I am trying to parse simple JSON document:

{"timestamp":"2012-01-01 02:00:01", "severity":"ERROR", "messages":"Foo failed", "fieldone": "this if the value of a field one", "fieldtwo": "ttthis if the value of a field two"}
{"timestamp":"2013-01-01 02:04:02", "severity":"INFO", "messages":"Bar was successful", "fieldone": "this if the value of a field one", "fieldtwo": "this if the value of a field two"}
{"timestamp":"2017-01-01 02:10:12", "severity":"DEBUG", "messages":"Baz was notified", "fieldone": "this if the value of a field one", "fieldtwo": "this if the value of a field two"}

Inside the filter section I use this:

if [@metadata][type] == "jsonindex" {
json {
source => "message"
}
}

Problem is that I am getting only last JSON entry (Third line) in the Elasticsearch. Looks like it is not seeing the newlines properly.
Am I doing something wrong?

Vedran_Maricevic · May 8, 2017, 11:29am

I have used
stdout { codec => rubydebug } to see what is going on. It seems that Logstash is emitting three events, but only the last one is written in the ES.

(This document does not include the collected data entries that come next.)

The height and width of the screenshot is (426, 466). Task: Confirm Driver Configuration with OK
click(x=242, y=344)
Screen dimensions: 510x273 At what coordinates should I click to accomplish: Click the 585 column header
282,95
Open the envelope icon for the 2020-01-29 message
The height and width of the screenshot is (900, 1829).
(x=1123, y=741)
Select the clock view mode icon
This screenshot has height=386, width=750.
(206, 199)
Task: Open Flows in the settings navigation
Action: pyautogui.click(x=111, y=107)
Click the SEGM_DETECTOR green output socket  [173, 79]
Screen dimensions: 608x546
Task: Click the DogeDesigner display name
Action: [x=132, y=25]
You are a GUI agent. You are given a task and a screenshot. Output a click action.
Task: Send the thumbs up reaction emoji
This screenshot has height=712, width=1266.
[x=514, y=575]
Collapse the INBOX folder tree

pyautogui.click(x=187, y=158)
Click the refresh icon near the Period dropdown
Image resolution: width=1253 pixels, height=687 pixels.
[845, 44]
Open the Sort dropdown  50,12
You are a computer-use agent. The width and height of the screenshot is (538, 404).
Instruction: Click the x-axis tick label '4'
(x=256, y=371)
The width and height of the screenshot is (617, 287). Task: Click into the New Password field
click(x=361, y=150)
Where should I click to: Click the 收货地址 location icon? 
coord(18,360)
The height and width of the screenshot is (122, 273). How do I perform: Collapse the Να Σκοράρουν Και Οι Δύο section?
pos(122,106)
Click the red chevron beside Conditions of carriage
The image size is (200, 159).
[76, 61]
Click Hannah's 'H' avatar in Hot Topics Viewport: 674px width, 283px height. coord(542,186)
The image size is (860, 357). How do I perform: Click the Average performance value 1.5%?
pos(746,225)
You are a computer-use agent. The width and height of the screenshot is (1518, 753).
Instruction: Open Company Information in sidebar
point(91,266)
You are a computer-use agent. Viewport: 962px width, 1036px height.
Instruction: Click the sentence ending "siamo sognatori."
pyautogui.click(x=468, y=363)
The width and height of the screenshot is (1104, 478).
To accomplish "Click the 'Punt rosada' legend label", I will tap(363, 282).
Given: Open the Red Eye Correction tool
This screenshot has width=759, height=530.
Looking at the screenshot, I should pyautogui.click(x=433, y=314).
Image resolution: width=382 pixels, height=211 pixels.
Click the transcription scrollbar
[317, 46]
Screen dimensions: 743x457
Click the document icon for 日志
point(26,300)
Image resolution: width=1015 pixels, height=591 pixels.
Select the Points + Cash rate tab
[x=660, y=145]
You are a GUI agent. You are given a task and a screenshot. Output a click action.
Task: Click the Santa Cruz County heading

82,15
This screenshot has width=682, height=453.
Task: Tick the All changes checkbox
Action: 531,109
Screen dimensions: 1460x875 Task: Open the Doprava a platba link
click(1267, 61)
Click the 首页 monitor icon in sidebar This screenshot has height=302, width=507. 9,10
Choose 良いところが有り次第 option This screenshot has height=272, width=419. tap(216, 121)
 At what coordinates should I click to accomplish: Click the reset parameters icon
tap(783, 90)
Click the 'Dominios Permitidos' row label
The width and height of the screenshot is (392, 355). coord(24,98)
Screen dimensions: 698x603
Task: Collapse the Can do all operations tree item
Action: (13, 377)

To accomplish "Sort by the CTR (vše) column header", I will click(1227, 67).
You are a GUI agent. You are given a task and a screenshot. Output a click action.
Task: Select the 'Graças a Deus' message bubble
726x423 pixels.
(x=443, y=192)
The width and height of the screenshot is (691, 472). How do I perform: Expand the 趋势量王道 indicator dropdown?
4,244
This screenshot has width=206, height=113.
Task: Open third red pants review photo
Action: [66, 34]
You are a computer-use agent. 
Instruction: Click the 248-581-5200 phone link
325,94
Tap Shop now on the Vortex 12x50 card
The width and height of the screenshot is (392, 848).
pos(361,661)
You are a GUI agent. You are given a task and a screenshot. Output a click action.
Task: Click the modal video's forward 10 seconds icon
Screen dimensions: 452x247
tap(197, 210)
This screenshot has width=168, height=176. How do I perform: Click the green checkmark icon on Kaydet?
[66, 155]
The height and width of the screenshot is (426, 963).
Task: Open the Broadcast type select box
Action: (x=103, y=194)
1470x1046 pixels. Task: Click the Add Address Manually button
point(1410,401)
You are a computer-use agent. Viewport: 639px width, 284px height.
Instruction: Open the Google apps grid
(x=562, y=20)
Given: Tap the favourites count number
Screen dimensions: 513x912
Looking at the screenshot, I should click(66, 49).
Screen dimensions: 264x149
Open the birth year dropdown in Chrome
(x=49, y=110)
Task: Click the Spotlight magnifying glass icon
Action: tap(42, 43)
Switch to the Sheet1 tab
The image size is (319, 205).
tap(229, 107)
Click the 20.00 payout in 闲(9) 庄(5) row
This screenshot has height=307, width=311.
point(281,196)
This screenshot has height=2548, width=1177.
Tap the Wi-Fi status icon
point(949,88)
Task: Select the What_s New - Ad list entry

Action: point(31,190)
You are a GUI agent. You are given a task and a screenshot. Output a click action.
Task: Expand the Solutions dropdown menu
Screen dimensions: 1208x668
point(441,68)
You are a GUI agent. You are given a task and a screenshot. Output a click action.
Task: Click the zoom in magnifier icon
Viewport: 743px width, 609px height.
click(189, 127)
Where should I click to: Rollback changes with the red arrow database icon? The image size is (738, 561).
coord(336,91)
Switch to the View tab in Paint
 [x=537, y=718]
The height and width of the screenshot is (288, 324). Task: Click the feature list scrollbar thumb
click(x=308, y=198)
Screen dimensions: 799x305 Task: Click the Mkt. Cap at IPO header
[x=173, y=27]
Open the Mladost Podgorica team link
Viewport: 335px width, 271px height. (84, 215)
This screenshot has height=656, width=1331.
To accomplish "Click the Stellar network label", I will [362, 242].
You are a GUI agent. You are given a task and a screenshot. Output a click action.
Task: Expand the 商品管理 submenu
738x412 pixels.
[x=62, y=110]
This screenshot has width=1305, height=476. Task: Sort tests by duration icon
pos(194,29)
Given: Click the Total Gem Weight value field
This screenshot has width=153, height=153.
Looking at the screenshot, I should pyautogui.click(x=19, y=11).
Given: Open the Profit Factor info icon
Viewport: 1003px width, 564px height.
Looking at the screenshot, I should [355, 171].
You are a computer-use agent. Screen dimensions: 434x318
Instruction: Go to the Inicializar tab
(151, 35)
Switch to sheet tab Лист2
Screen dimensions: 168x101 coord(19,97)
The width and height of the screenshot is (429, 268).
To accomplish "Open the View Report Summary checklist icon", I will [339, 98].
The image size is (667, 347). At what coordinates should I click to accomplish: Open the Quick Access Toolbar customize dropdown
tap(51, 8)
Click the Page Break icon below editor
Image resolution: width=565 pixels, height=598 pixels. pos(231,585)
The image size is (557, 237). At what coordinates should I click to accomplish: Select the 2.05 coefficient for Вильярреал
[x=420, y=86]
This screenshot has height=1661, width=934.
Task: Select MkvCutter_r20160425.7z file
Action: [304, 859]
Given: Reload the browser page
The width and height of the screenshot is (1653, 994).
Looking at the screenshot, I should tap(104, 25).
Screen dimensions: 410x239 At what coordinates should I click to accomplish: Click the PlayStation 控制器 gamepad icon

This is the input section on the Logstash:

input {
beats {
port => "5043"
codec => json
}
}

Ane here is the output from the Logstash:

{
"severity" => "DEBUG",
"offset" => 544,
"@uuid" => "a316bb67-98e5-4551-8243-f8538023cfd9",
"input_type" => "log",
"source" => "/Users/mar0004v/Downloads/elk/small/jsontest2.log",
"fieldone" => "this if the value of a field one",
"type" => "jsonindex",
"tags" => [
[0] "beats_input_codec_json_applied",
[1] "_dateparsefailure"
],
"fieldtwo" => "this if the value of a field two",
"@timestamp" => 2017-05-08T11:25:41.586Z,
"@version" => "1",
"beat" => {
"hostname" => "C700893",
"name" => "C700893",
"version" => "5.3.0"
},
"host" => "C700893",
"fingerprint" => "bcb57f445084cc0e474366bf892f6b4ab9162a4e",
"messages" => "Baz was notified",
"timestamp" => "2017-01-01 02:10:12"
}
{
"severity" => "INFO",
"offset" => 361,
"@uuid" => "6d4b4401-a440-4894-b0de-84c97fc4eaf5",
"input_type" => "log",
"source" => "/Users/mar0004v/Downloads/elk/small/jsontest2.log",
"fieldone" => "this if the value of a field one",
"type" => "jsonindex",
"tags" => [
[0] "beats_input_codec_json_applied",
[1] "_dateparsefailure"
],
"fieldtwo" => "this if the value of a field two",
"@timestamp" => 2017-05-08T11:25:41.586Z,
"@version" => "1",
"beat" => {
"hostname" => "C700893",
"name" => "C700893",
"version" => "5.3.0"
},
"host" => "C700893",
"fingerprint" => "bcb57f445084cc0e474366bf892f6b4ab9162a4e",
"messages" => "Bar was successful",
"timestamp" => "2013-01-01 02:04:02"
}
{
"severity" => "ERROR",
"offset" => 177,
"@uuid" => "d9bd0a0b-0021-48fd-8d9e-d6f82cd1e506",
"input_type" => "log",
"source" => "/Users/mar0004v/Downloads/elk/small/jsontest2.log",
"fieldone" => "this if the value of a field one",
"type" => "jsonindex",
"tags" => [
[0] "beats_input_codec_json_applied",
[1] "_dateparsefailure"
],
"fieldtwo" => "this if the value of a field two",
"@timestamp" => 2017-05-08T11:25:41.586Z,
"@version" => "1",
"beat" => {
"hostname" => "C700893",
"name" => "C700893",
"version" => "5.3.0"
},
"host" => "C700893",
"fingerprint" => "bcb57f445084cc0e474366bf892f6b4ab9162a4e",
"messages" => "Foo failed",
"timestamp" => "2012-01-01 02:00:01"
}

Vedran_Maricevic · May 8, 2017, 11:55am

What is interesting, it randomly writes to the ES. It is always one event, but it can be 1,2 or 3.

system · June 5, 2017, 12:06pm

This topic was automatically closed 28 days after the last reply. New replies are no longer allowed.